À la différence du brainstorming,  la synectique requiert une sélection préalable et une formation prolongée des participants.  En effet, les participants doivent :

  • être curieux,
  • avoir le goût de la résolution de problèmes complexes,
  • disposer d’une bonne intuition et d’une confiance dans leur propre jugement,
  • être autonomes et avoir le goût du risque,
  • disposer d’une grande flexibilité de pensée (adapter son raisonnement à des informations variées, faire des associations, avoir des facilités métaphoriques, une pensée originale et une bonne expression verbale),
  • avoir des compétences dans le domaine créatif et une bonne connaissance de l’environnement socio-économique, technologique, politique ou réglementaire,
  • être motivés (volontaires et encouragés par des incentives).

La composition du groupe (diversité fonctionnelle des participants) et son mode de fonctionnement (peu formalisé, collaboratif, dépourvu d’urgence immédiate) sont très importants.

Quelles en sont les limites ?

La synectique ne convient pas aux projets qui nécessitent une réponse créative rapide, car elle recourt à un grand nombre d’étapes.
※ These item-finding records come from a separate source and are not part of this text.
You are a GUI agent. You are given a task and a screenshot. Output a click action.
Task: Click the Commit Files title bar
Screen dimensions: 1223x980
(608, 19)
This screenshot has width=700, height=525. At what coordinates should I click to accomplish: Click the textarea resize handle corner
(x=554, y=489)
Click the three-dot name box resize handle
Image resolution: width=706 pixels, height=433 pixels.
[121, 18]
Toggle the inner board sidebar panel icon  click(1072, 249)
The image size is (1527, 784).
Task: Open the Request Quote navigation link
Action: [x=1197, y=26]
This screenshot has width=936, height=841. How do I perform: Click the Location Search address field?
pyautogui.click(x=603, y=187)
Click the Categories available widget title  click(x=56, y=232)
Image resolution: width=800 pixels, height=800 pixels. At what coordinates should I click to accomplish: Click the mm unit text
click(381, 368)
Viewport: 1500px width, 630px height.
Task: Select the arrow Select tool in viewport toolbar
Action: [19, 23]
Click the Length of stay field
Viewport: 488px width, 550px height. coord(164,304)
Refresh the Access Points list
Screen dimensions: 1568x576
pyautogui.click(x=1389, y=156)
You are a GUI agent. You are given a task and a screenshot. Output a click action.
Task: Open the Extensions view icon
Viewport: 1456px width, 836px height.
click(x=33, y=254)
Il faut parfois surmonter des blocages dans la phase d’analogies personnelles. De plus, elle demande un temps de formation et beaucoup d’entraînement avant d’être maîtrisée. 

Développer la pensée analogique de façon organisée permet incontestablement l’émergence d’idées de rupture et le lancement d’innovations radicales favorisant la compétitivité des entreprises.